OK. Disclaimer. I found some pretty good developers from this process. BUT it took me longer than it should have.

You may have read in the latest transparency report that I was on the look out for WordPress Developers to join my web agency.

This was because I continue to get Freelance requests in and I’ve started to say NO to taking on more freelance.

I wanted to scale up my business. My transparency reports have been running since April 2016. I’ll be writing my 8th at the start of December. I’m trying to run before I can walk. If I take on too much too soon my business will feel the strain and there’ll be more strain on my time.
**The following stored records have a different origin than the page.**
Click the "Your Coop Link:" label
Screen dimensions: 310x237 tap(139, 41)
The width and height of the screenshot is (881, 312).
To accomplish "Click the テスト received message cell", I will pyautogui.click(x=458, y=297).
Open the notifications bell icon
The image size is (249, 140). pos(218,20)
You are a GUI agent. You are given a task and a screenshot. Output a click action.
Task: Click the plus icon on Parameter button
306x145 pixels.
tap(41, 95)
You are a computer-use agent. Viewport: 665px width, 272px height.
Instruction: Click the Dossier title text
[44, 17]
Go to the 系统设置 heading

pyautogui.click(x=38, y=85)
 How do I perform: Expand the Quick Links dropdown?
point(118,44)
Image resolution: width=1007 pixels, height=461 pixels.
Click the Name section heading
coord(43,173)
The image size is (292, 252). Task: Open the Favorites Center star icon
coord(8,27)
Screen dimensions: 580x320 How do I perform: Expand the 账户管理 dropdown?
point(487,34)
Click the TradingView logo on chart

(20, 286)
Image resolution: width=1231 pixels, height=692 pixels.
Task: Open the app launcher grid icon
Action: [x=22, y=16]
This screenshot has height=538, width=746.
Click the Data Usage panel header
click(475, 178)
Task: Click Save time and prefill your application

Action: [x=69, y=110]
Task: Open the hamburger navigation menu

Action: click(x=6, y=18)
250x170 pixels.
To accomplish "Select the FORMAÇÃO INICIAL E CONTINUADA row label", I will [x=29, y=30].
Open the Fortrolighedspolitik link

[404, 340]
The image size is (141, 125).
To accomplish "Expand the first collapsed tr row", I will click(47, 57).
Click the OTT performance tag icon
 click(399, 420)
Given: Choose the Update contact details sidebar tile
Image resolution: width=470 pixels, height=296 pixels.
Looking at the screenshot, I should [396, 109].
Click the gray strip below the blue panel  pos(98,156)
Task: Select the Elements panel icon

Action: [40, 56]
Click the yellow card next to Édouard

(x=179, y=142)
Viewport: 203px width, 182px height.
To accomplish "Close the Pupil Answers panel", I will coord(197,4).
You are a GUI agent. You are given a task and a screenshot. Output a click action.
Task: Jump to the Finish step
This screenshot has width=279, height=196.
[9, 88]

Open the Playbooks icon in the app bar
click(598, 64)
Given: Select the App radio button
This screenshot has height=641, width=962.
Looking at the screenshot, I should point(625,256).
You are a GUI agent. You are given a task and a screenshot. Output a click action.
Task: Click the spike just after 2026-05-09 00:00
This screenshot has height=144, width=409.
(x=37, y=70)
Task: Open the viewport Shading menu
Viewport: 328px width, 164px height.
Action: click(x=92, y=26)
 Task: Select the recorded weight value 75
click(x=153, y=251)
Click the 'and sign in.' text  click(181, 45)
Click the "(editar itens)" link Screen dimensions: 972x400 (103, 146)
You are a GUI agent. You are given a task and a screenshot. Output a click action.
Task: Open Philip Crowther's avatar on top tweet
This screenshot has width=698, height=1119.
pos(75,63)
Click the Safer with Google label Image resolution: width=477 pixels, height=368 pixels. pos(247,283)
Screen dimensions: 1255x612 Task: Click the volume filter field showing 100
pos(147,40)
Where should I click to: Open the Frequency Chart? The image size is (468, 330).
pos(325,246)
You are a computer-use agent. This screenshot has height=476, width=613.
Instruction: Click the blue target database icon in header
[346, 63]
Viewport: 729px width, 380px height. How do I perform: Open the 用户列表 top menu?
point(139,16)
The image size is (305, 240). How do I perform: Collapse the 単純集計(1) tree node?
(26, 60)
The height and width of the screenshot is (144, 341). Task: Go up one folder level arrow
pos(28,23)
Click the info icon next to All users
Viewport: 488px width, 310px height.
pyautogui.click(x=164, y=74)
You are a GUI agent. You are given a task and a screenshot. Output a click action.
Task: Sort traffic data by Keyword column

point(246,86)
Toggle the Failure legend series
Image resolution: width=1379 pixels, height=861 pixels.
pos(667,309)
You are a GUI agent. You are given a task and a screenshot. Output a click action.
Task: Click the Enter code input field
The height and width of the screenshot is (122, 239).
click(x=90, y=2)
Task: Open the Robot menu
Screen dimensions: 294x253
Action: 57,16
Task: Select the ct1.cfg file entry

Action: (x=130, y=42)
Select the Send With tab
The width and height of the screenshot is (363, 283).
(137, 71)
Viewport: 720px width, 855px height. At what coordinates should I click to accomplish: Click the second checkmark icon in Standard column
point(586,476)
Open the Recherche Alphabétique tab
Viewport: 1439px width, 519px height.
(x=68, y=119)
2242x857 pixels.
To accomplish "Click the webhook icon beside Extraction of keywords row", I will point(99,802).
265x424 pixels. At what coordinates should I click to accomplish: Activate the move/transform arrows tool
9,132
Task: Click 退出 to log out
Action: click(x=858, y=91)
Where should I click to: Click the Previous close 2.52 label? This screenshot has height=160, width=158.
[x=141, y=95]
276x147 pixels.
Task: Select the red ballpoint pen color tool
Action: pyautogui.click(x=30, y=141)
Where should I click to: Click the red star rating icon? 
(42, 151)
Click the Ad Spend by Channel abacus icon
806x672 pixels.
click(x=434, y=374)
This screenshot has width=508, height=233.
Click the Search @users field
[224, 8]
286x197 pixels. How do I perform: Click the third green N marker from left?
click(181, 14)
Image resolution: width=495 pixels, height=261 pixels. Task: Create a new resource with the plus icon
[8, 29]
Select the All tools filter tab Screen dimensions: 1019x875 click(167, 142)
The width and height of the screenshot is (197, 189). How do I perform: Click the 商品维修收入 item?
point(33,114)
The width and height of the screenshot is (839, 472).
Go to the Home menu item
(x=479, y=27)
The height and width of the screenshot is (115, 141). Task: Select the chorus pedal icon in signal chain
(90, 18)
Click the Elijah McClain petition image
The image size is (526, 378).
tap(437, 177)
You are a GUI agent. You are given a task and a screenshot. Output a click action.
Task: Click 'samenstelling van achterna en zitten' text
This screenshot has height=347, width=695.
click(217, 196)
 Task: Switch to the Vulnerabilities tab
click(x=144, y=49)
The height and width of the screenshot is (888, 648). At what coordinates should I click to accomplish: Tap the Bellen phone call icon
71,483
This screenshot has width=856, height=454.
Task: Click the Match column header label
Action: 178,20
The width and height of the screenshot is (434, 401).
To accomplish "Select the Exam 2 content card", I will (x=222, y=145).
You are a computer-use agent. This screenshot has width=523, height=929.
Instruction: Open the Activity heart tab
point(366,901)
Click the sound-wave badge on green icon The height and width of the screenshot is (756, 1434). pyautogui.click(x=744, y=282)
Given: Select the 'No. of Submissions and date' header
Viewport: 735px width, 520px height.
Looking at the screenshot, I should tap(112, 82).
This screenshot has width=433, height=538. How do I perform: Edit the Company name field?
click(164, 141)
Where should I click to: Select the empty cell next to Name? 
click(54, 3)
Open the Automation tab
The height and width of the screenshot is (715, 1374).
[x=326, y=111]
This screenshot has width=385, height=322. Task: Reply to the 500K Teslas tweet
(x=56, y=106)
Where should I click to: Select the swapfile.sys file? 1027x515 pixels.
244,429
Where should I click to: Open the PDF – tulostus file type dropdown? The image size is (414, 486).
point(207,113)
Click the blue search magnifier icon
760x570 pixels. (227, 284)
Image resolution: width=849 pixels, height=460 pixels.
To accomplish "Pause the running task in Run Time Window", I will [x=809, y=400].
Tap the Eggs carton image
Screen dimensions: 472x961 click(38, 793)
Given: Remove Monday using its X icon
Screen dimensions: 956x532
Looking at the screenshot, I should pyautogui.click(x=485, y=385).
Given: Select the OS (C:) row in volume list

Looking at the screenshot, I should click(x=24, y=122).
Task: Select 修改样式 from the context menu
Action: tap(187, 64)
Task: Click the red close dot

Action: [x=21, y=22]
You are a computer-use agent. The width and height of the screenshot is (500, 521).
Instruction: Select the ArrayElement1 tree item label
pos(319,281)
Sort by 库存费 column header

So. I decided that I’m not going to spend any more time trying to recruit someone new. Instead I’ll be focusing on a new challenge. This will take up a lot of my time and I won’t have the time to spend looking for a WordPress Developer to join the team.

Want to know what the challenge is – click here to find out

That doesn’t mean I don’t want to share the process I went through. It doesn’t mean I want you to waste the same time that I did when trying to find a developer. So I’m writing this post.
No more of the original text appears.